◆ Your goal ◆
If an entry holds a picture, leave that picture out. Give everything else again exactly.

___ Exercise input

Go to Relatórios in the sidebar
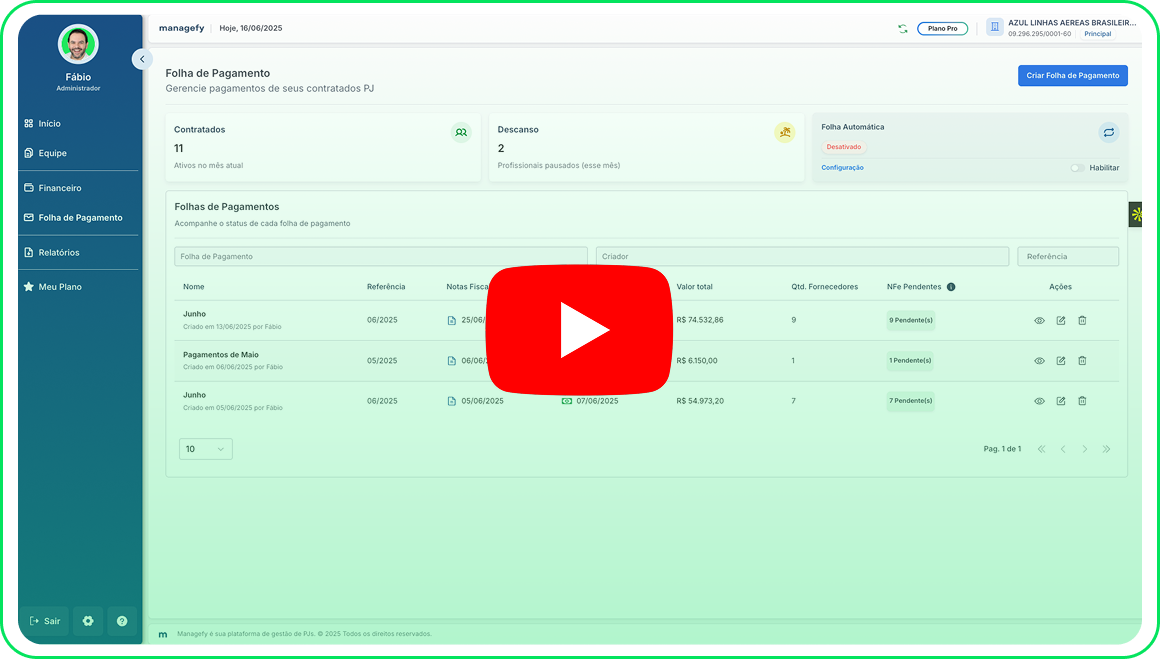Viewport: 1160px width, 659px height. click(59, 252)
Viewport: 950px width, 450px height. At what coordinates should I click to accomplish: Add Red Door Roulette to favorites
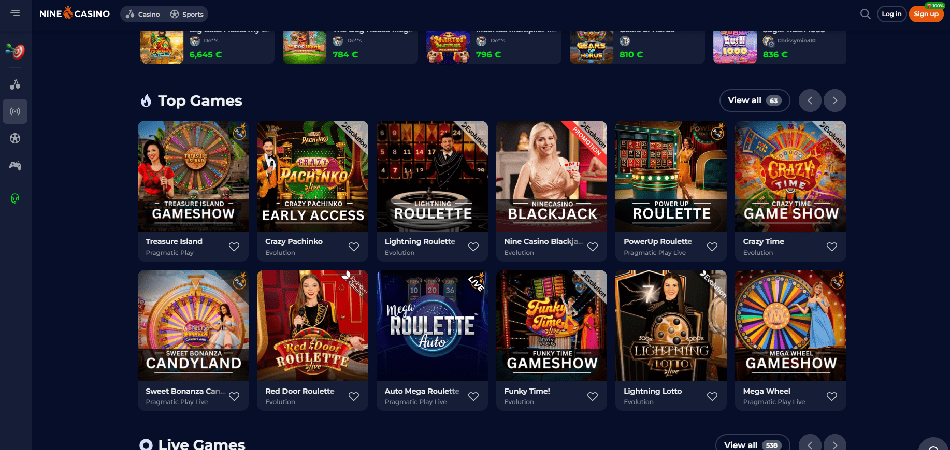(x=354, y=396)
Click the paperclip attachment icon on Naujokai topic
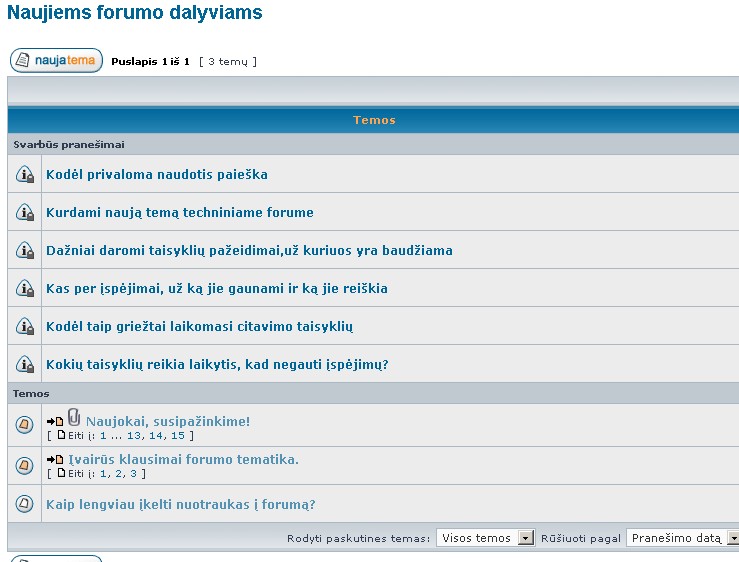The width and height of the screenshot is (739, 562). tap(74, 420)
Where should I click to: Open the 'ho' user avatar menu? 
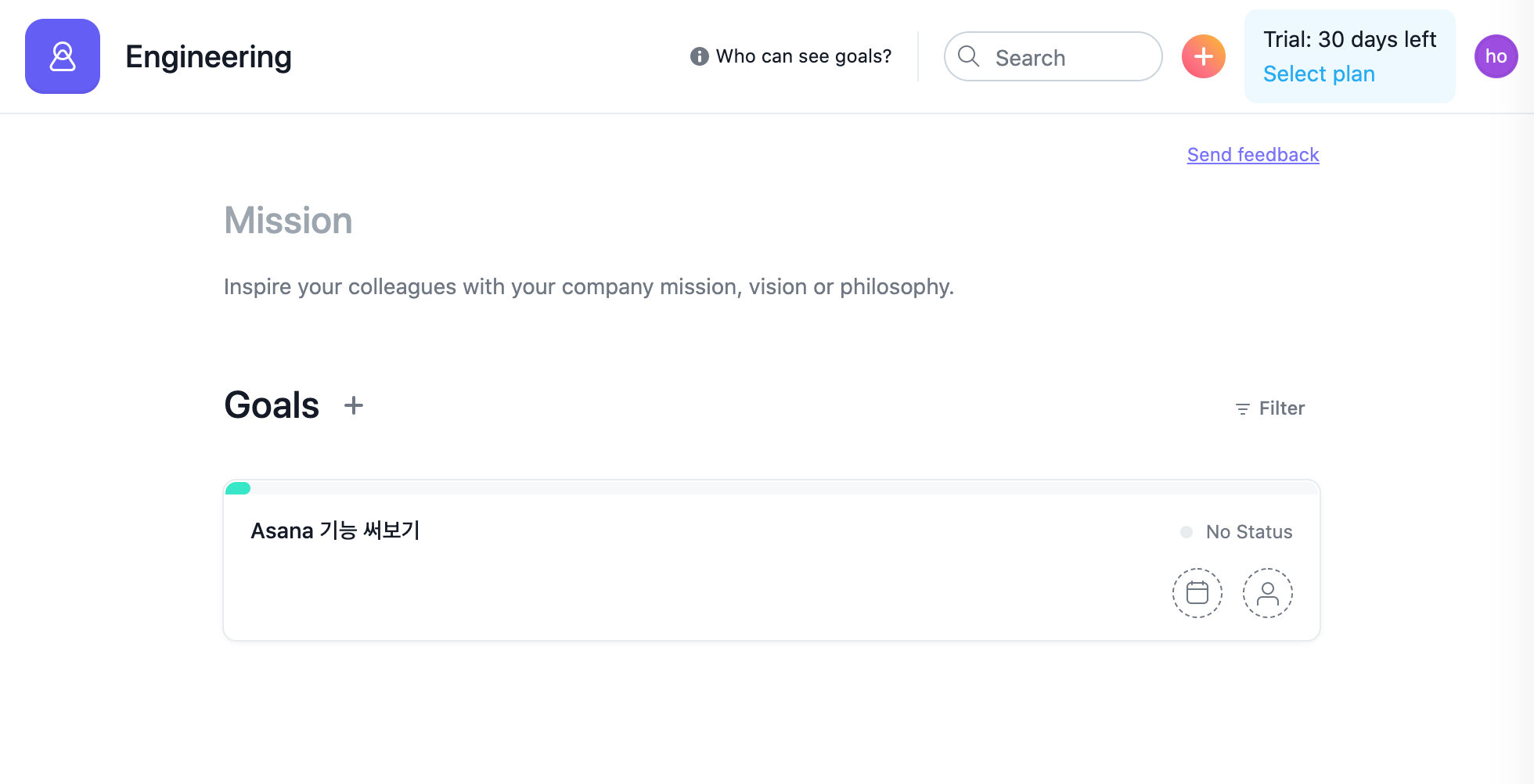pos(1496,56)
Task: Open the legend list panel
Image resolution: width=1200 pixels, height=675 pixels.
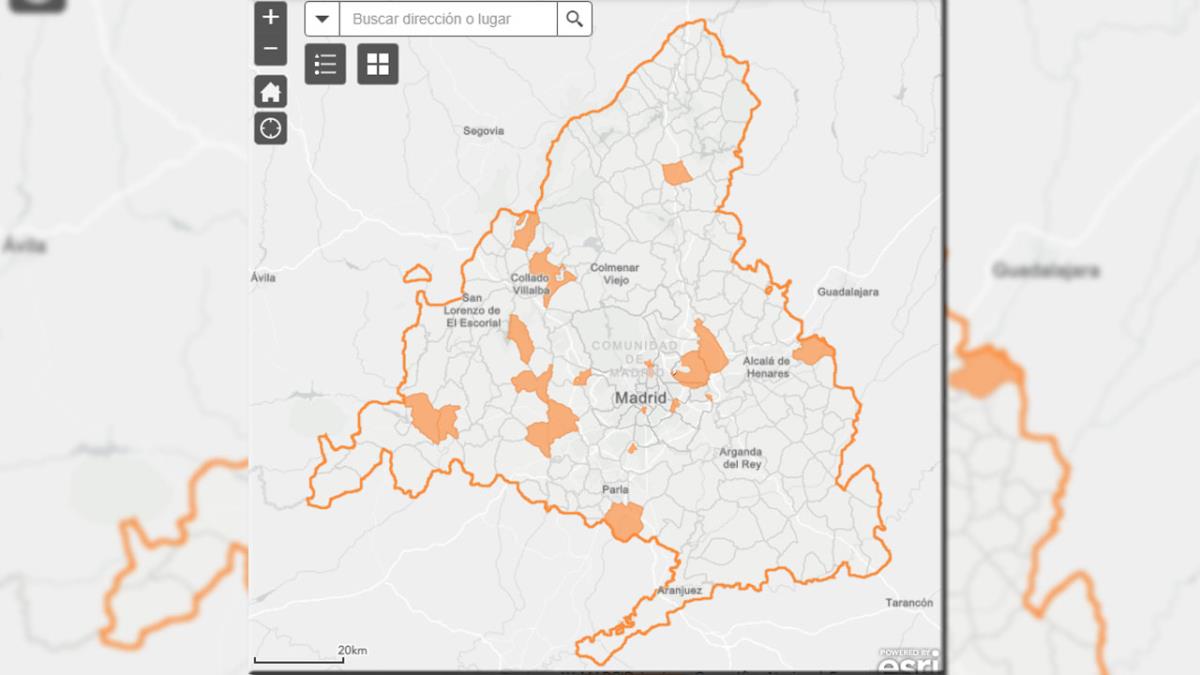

______

◆ Solution below ◆
Go to Relatórios in the sidebar
Viewport: 1160px width, 659px height. click(59, 252)
Viewport: 950px width, 450px height. At what coordinates should I click to accomplish: Add Red Door Roulette to favorites
(x=354, y=396)
Click the paperclip attachment icon on Naujokai topic
The width and height of the screenshot is (739, 562). tap(74, 420)
Where should I click to: Open the 'ho' user avatar menu? 
pos(1496,56)
Task: Open the legend list panel
Image resolution: width=1200 pixels, height=675 pixels.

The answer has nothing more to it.